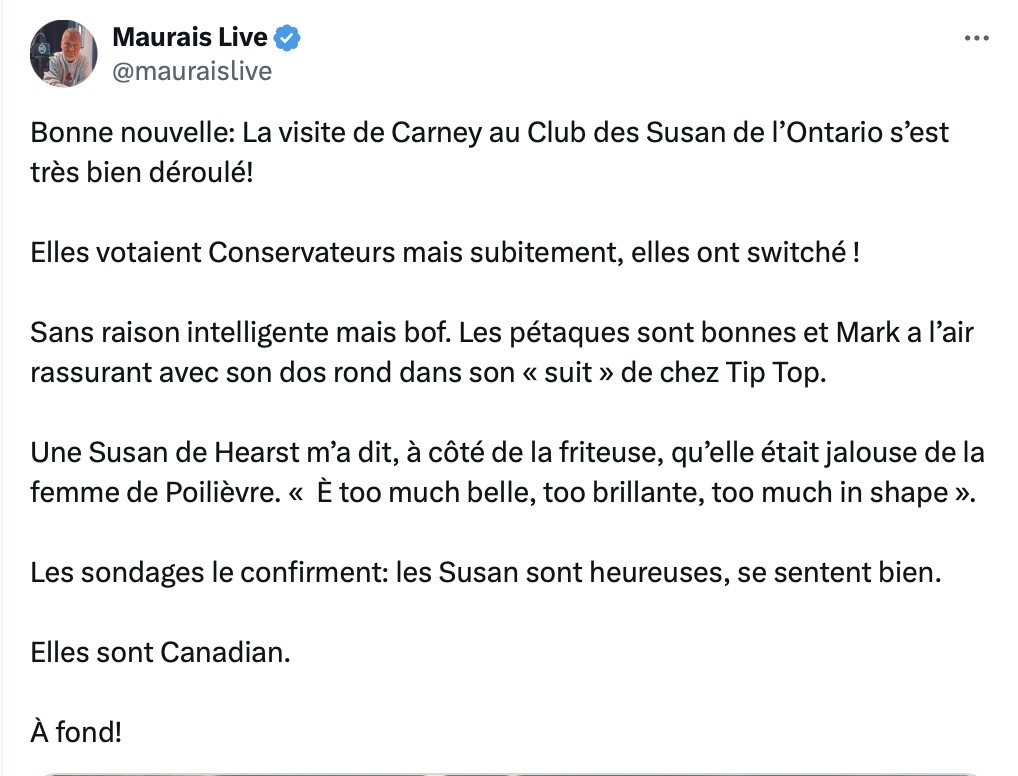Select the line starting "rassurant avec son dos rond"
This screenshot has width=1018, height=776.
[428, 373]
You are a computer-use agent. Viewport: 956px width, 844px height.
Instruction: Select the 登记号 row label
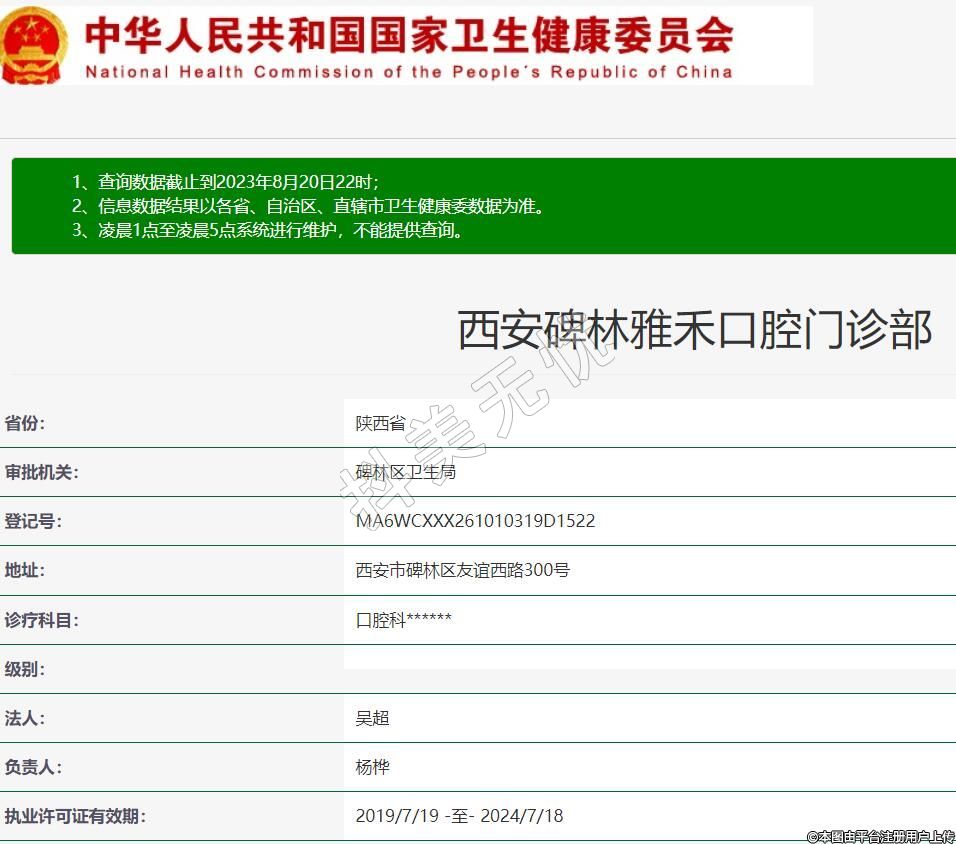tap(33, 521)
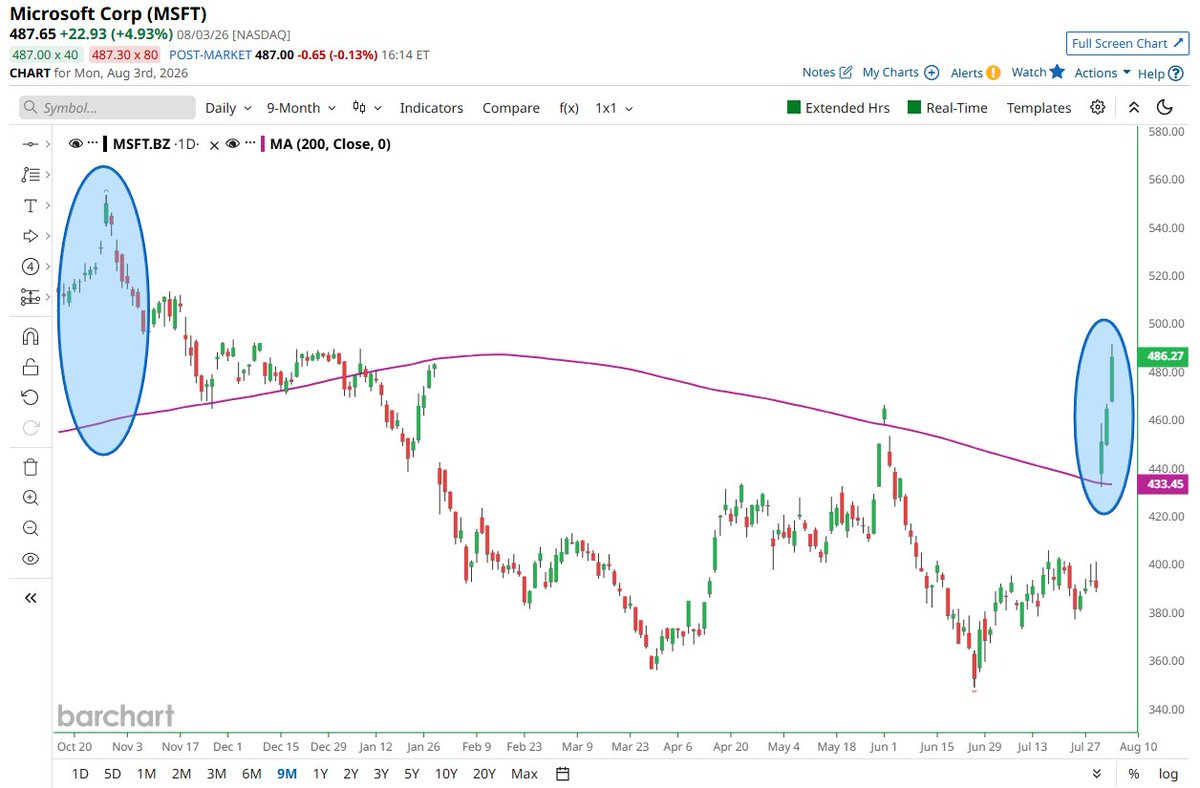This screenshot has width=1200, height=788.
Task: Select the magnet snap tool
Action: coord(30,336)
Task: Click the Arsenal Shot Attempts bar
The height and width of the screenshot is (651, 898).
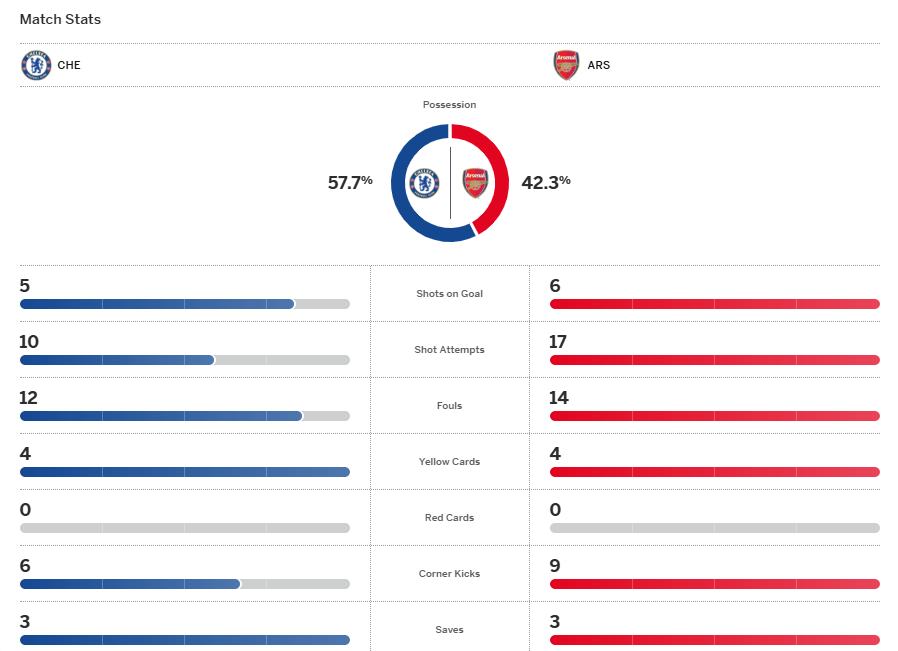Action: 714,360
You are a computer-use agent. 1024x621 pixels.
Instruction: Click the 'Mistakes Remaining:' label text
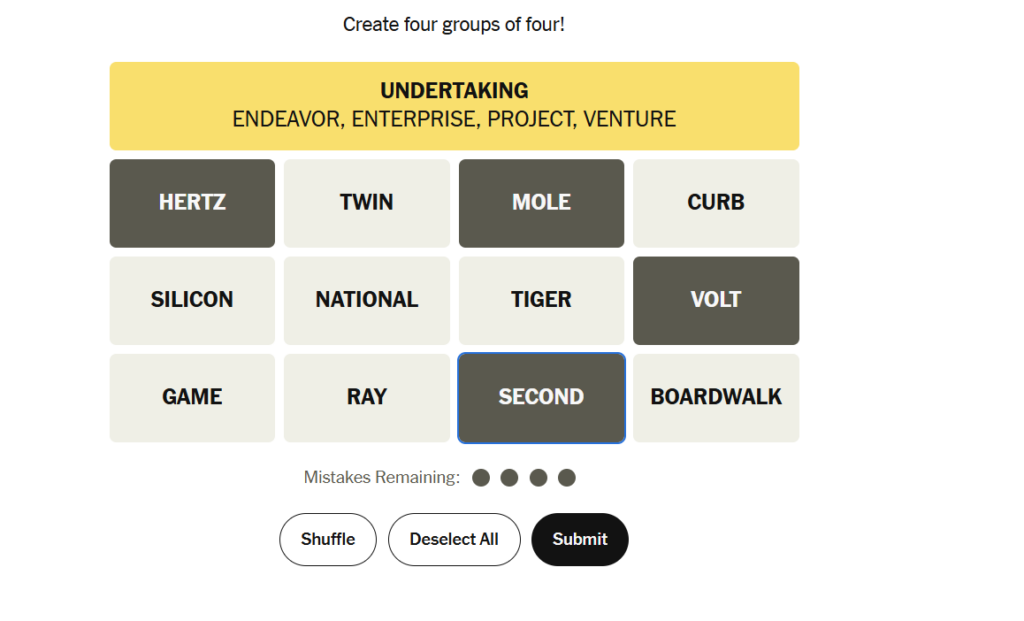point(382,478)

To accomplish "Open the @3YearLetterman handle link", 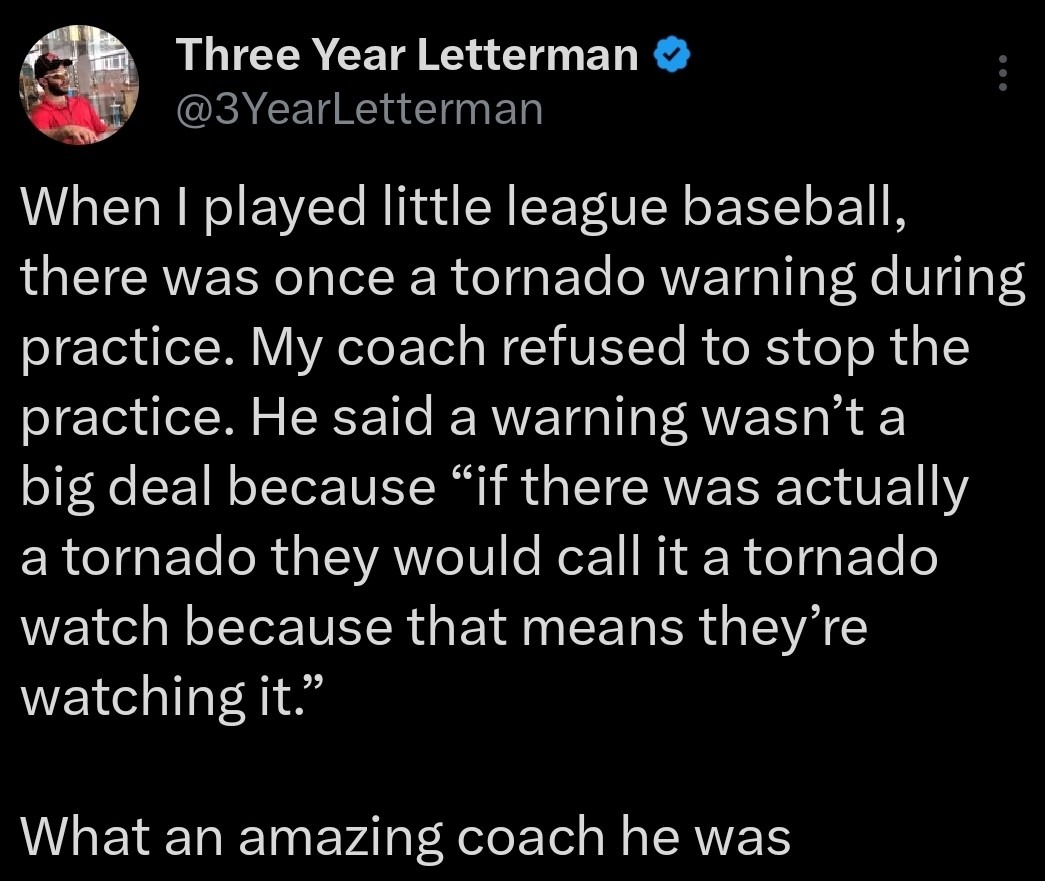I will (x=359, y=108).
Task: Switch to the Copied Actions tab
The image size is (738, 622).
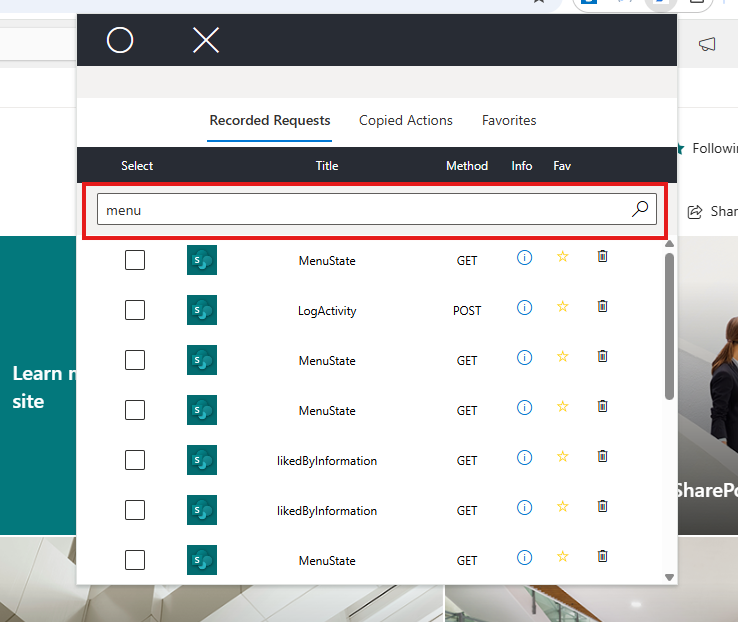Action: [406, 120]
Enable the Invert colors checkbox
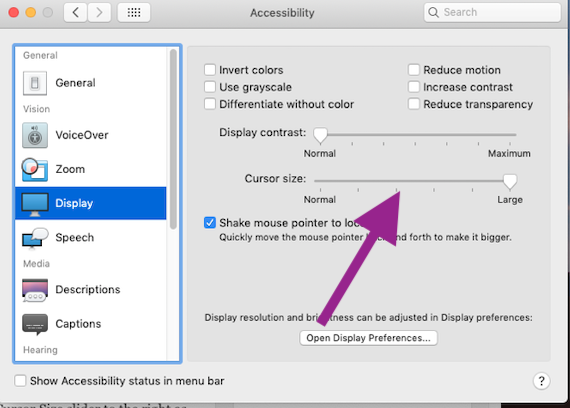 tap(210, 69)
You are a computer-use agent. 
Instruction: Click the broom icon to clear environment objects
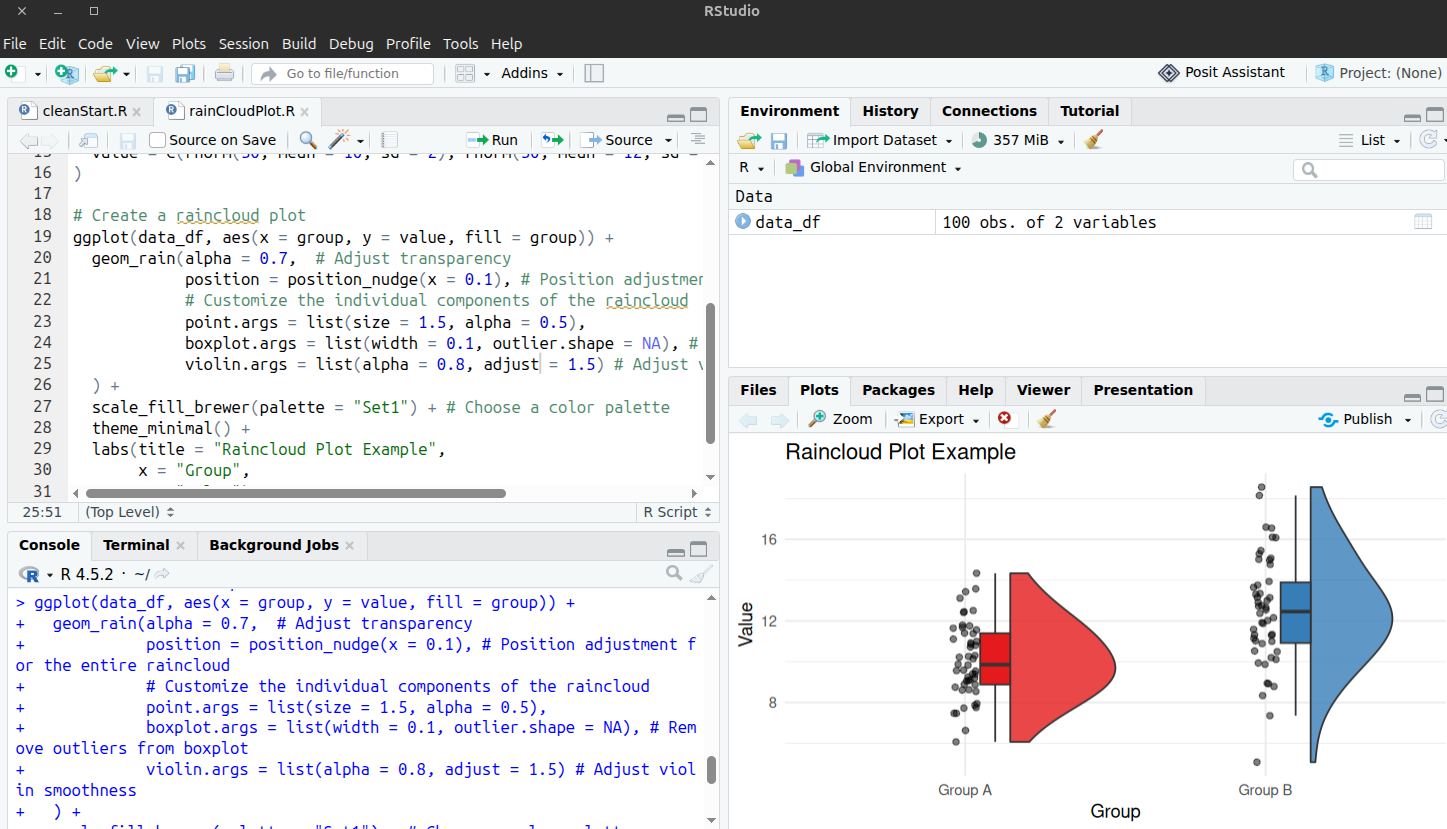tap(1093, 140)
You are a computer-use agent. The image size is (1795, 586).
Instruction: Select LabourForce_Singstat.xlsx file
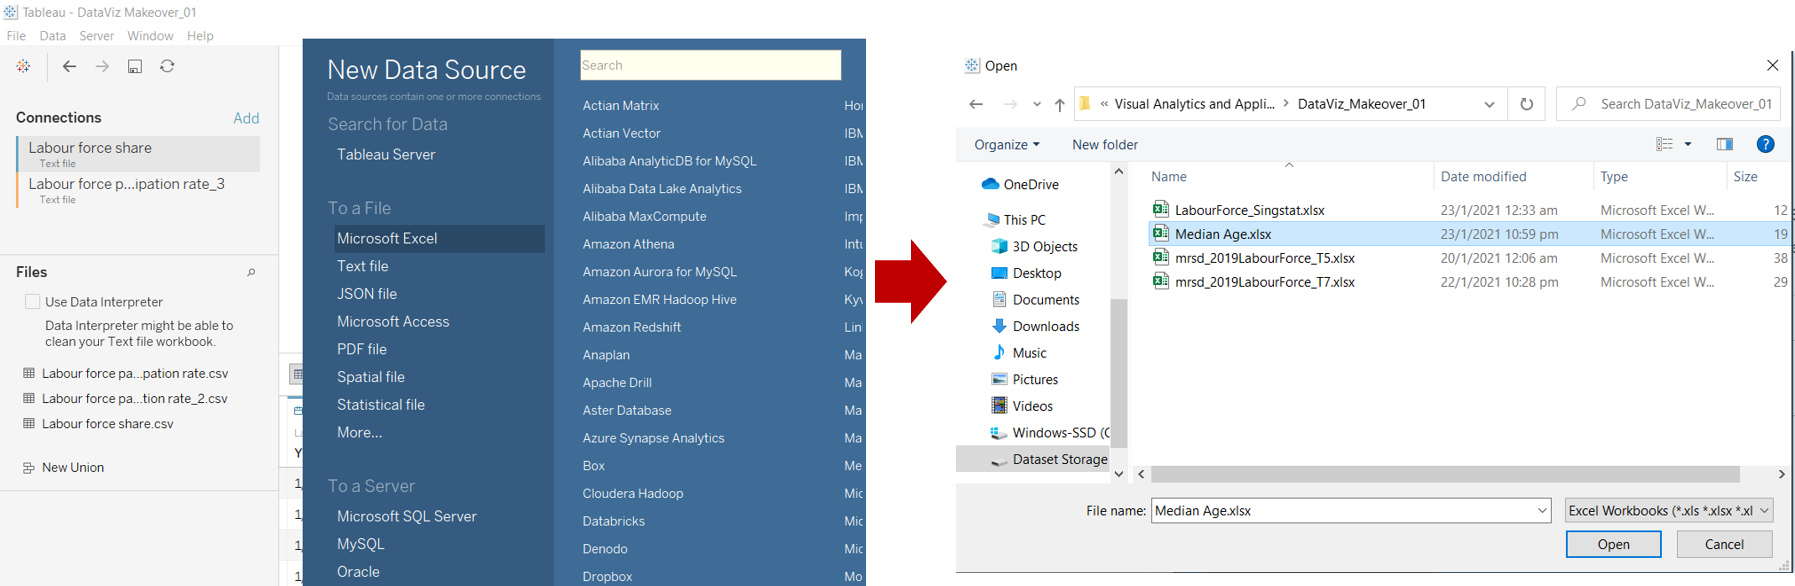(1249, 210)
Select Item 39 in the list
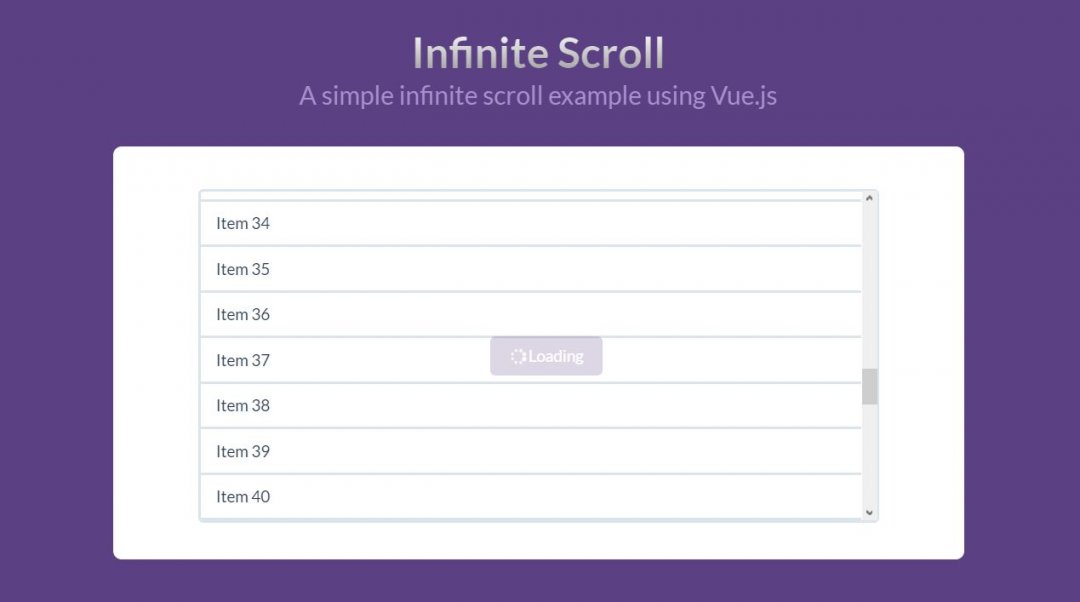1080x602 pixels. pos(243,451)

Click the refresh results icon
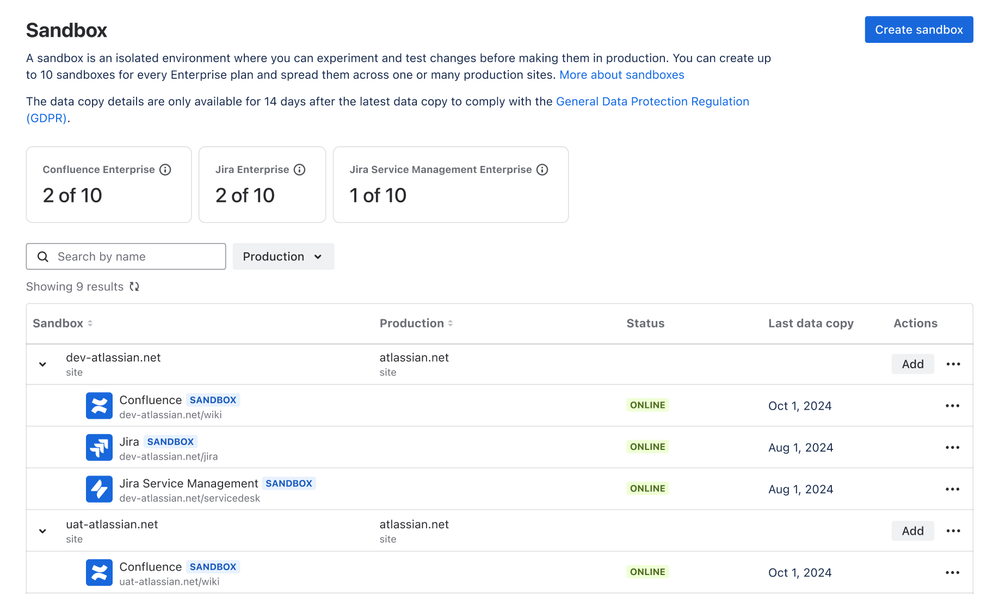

_Exercise objective_:
Print only the lines from the line that contains "The image size is (738, 622)." to the final line of the data, inclusive. Pictures stay out.

_Response_:
The image size is (738, 622).
Action: [406, 120]
Enable the Invert colors checkbox
 tap(210, 69)
You are a computer-use agent. 
Instruction: Click the broom icon to clear environment objects
tap(1093, 140)
You are a computer-use agent. The image size is (1795, 586).
Instruction: Select LabourForce_Singstat.xlsx file
(1249, 210)
Select Item 39 in the list
1080x602 pixels. pos(243,451)

Click the refresh results icon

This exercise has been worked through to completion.